"Lebensmittel sind um ein Fünftel billiger als im vergangenen Jahr, aber nicht in unserem Einkaufswagen", titelt Het Nieuwsblad. An den Weltmärkten sind die Preise für Lebensmittel in den letzten Monaten stetig gesunken. Für die Verbraucher an den belgischen Supermarktkassen war es aber genau umgekehrt: Der Einkaufswagen wurde Monat für Monat teurer. Laut Het Nieuwsblad hat das damit zu tun, dass in die Verbraucherpreise noch andere Kosten einfließen, nämlich die für Verpackung, Transport und Personal. Und die sind in den letzten Monaten nun mal stark gestiegen.
Einige Zeitungen trauern um Paul Furlan. "Paul Furlan hat seinen letzten Kampf verloren", titelt L'Avenir. "Paul Furlan, engagiert und populär", schreibt La Dernière Heure. Der PS-Politiker und frühere wallonische Minister ist am Wochenende an den Folgen einer Krebserkrankung gestorben. Er wurde gerade einmal 60 Jahre alt.

**ARBEITSAUFTRAG 1:**
Prüfen Sie für jede Aussage, ob sie mit der Presseschau übereinstimmt, und belegen Sie Ihr Ja oder Nein mit dem entscheidenden Wortlaut als wörtlichem Zitat. (a) An den Weltmärkten sind die Lebensmittelpreise in den letzten Monaten gestiegen. (b) In die Verbraucherpreise fließen auch Transportkosten ein. (c) Paul Furlan ist im Alter von 60 Jahren gestorben.
**ARBEITSAUFTRAG 2:**
Welcher Partei gehörte Paul Furlan laut der Presseschau an?
**ARBEITSAUFTRAG 3:**
Führen Sie die Presseschau belgischer Zeitungen im Anschluss an ihren letzten Satz fort.

**DATENTEIL:**
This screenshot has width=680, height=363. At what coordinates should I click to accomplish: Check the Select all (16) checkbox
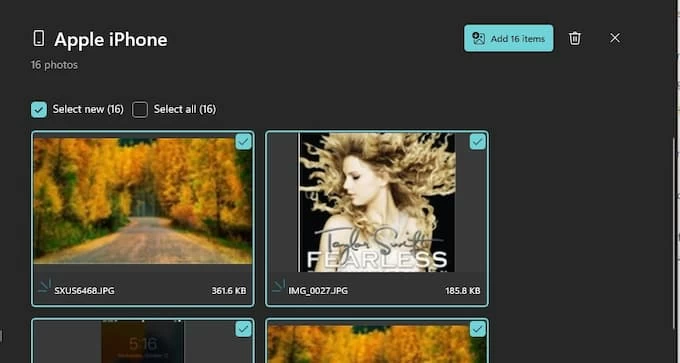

**SCHRIFTLICHE ANTWORT 1:**
(a) Nein: „An den Weltmärkten sind die Preise für Lebensmittel in den letzten Monaten stetig gesunken.“
(b) Ja: „nämlich die für Verpackung, Transport und Personal“
(c) Ja: „Er wurde gerade einmal 60 Jahre alt.“

**SCHRIFTLICHE ANTWORT 2:**
Der PS.

**SCHRIFTLICHE ANTWORT 3:**
Banken – Was ist der Kunde noch wert?
"Der Zugang zu Bargeld wird sich noch verschlechtern", so derweil die Aufmachergeschichte von Le Soir. "Trotz eines Abkommens mit dem Bankensektor werden Geldautomaten weiter verschwinden", schreibt auch De Standaard auf Seite eins. Die Föderalregierung hat mit dem Finanzsektor eine Vereinbarung getroffen, wonach in jeder Gemeinde mindestens ein Geldautomat stehen muss. Unterm Strich wird die Zahl der verfügbaren Bankautomaten aber nach den derzeitigen Plänen in den nächsten Jahren weiter abnehmen.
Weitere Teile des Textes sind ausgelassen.